When program directors hear complaints about their residents, we find most do not stem from resident incompetence. Nor do the complaints relate to professionalism issues. Rather, a good majority arises from lack of a timely response to reading cases. And, these delayed reports result from a lack of appropriate triage. So, I think you know what we are going to talk about today. You guessed it! The topic is tadaaaa… how to triage your cases.
A Common Scenario
It’s 2 AM and a bleary-eyed resident starts to pick off STAT CT scans from the worklist in order to catch up on his reading from the nighttime. A house physician rushes down from the floors to speak to with the resident in a huff. She explains that she needs to discuss a case from a week ago that she must present for tumor board the following day. The resident obliges. Thirty minutes pass and the house physician leaves.
Next, a few minutes later, an ultrasound technologist stops by the reading room because she questions whether a renal cyst is simple or complex. Like a robot, the resident scans the patient in the ultrasound room to make the determination. Another 30 minutes goes by.
While scanning the patient, the resident gets 2 beeps that he needs call back. He gets to both those phone calls. One of the phone calls comes from a patient’s father who asks a question about his son’s chest film from the previous day. The conversation drones on for 15 minutes and the resident can barely get off the phone. But, he does eventually. Right afterward, he quickly responds to the other phone call and promptly answers the nurse’s question on the other end.
The resident starts to read the CT list again and a technologist interrupts his train of thought as he walks into the room. Solemnly, the technologist asks, “How much contrast should we give this patient with a slightly low GFR?”. Immediately, the resident attends to the technologist. However, the resident is unsure and looks through the literature to find the appropriate answer. After 10-15 minutes, he finds a paper and says “75 ccs of Visipaque.”

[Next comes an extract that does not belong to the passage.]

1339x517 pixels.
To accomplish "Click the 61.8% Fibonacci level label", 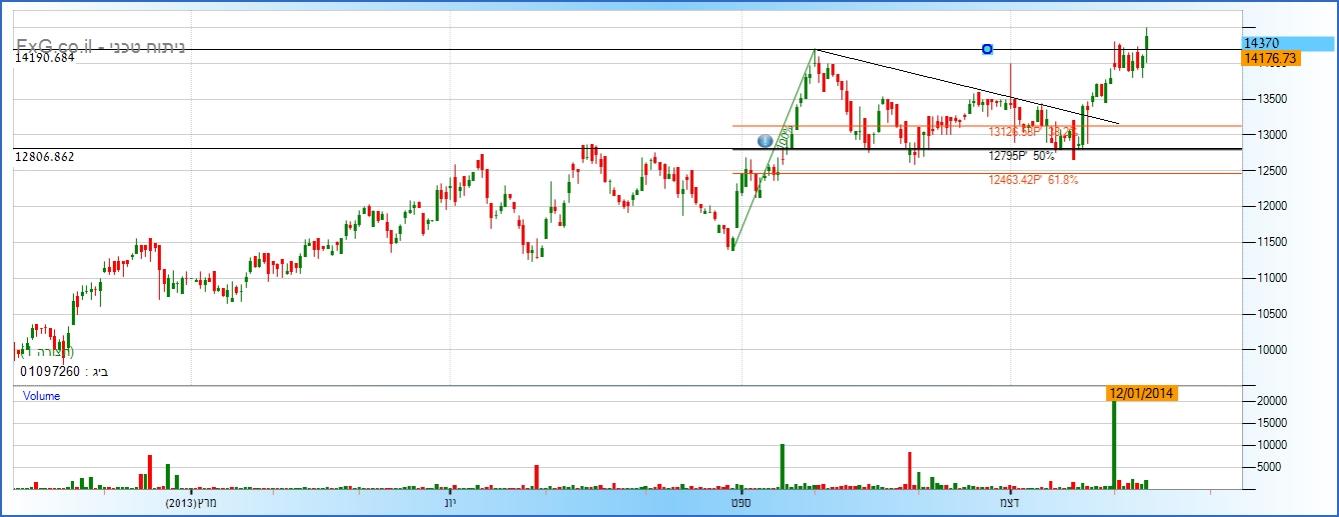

Finally, an angry emergency department attending calls to the radiology reading room, “Where the hell are the results from the nighttime CT scans? We have been waiting 4 hours. Sorry, but we are going to have to write this up as an incident in the morning!” Where did the time go by?
Ways To Triage In The Above Scenario
So, what could this poor weary resident have done differently to prevent himself from getting written up by the ER doc? Well, lots of things. For one, did he have to go over the tumor board case with the house physician? No. Should he have spent 30 minutes determining whether the renal cyst was simple? Probably not. It could have been delayed until the morning. Did the resident need to speak to the patient’s father for so long? I don’t think so.
To summarize some of the problems that the resident experienced with triaging in the scenario above, I have divided some of the main concepts about radiology triage in the next few paragraphs. Here are some general recommendations for triaging cases to avoid situations like this.
Keep Your Eye On The Prize
Remember… When you are on call, the first goal is not to kill anyone and the second goal is not to injure anyone. By ignoring the STAT list and tending to other people’s “problems” in essence you are increasing your chances that something bad is going to occur. Perhaps, the CT Abdomen/Pelvis for appendicitis with a positive study will be delayed. Or, you will miss that opportunity to catch that hemorrhagic stroke before something could be done. Delaying STAT reads can theoretically cause irreparable morbidity to your patients. Therefore… Keep your eye on the prize. Complete those studies that need to be read first!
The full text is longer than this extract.